##### PROVIDED ENTRIES #####

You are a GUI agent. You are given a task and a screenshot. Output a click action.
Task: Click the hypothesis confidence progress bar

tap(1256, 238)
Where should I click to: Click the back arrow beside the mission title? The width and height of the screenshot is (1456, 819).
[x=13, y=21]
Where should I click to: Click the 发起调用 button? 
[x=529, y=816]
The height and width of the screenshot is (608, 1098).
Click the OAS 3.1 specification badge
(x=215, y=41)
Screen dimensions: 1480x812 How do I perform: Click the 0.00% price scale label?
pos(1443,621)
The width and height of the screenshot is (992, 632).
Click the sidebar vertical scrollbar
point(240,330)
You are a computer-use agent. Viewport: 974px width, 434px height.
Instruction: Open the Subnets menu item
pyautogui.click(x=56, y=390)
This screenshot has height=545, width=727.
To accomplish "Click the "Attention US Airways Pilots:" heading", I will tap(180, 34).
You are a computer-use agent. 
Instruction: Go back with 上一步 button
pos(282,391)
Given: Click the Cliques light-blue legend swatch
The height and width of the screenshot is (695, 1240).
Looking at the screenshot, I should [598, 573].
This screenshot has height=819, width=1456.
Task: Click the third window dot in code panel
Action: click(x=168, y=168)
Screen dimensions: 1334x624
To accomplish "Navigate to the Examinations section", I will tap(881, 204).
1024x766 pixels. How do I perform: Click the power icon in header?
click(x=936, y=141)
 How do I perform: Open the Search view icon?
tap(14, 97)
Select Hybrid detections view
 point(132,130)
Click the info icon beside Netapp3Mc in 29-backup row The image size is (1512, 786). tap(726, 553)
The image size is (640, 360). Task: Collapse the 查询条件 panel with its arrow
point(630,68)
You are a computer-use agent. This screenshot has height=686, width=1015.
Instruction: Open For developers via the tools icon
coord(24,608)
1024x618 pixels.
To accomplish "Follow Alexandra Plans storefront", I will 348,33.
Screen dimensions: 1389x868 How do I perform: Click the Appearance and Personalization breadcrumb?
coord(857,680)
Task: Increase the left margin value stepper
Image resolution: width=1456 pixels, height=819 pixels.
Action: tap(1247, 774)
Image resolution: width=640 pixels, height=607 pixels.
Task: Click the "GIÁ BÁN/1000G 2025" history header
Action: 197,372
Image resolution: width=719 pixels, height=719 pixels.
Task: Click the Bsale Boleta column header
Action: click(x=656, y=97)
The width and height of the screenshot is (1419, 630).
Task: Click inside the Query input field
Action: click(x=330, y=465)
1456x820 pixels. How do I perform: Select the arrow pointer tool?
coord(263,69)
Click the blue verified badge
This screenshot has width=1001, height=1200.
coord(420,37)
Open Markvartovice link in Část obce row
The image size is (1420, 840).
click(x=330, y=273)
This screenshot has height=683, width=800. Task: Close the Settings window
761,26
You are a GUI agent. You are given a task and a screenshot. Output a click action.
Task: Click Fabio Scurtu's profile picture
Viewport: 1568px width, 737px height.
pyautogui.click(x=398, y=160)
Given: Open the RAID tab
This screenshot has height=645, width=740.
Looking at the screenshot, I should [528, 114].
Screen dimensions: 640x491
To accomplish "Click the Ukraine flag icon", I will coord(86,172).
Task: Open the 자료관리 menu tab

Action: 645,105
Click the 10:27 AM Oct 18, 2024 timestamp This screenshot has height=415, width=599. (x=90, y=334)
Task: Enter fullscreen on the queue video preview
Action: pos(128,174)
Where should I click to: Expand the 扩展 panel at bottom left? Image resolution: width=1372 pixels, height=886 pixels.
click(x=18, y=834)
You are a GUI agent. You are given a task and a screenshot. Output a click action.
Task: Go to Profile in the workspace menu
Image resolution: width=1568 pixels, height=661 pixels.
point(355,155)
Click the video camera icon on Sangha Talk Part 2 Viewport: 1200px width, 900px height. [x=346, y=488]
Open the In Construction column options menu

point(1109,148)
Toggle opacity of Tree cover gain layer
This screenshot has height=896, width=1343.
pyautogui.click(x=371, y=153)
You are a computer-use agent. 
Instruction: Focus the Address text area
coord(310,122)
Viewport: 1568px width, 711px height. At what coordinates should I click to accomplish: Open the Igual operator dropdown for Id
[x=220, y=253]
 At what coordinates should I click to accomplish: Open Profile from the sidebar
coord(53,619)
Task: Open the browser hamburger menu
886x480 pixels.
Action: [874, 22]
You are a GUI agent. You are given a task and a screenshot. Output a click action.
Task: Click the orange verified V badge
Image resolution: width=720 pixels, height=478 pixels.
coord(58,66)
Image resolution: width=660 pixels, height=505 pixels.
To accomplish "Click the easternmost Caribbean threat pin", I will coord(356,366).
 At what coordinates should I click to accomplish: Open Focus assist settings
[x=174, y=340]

#####

■ **YOUR INSTRUCTIONS**
List every line from the entries above that contains the string "what", copying each line in full. Case matters when matching.

■ **ANSWER**
Viewport: 1568px width, 711px height. At what coordinates should I click to accomplish: Open the Igual operator dropdown for Id
 At what coordinates should I click to accomplish: Open Profile from the sidebar
 At what coordinates should I click to accomplish: Open Focus assist settings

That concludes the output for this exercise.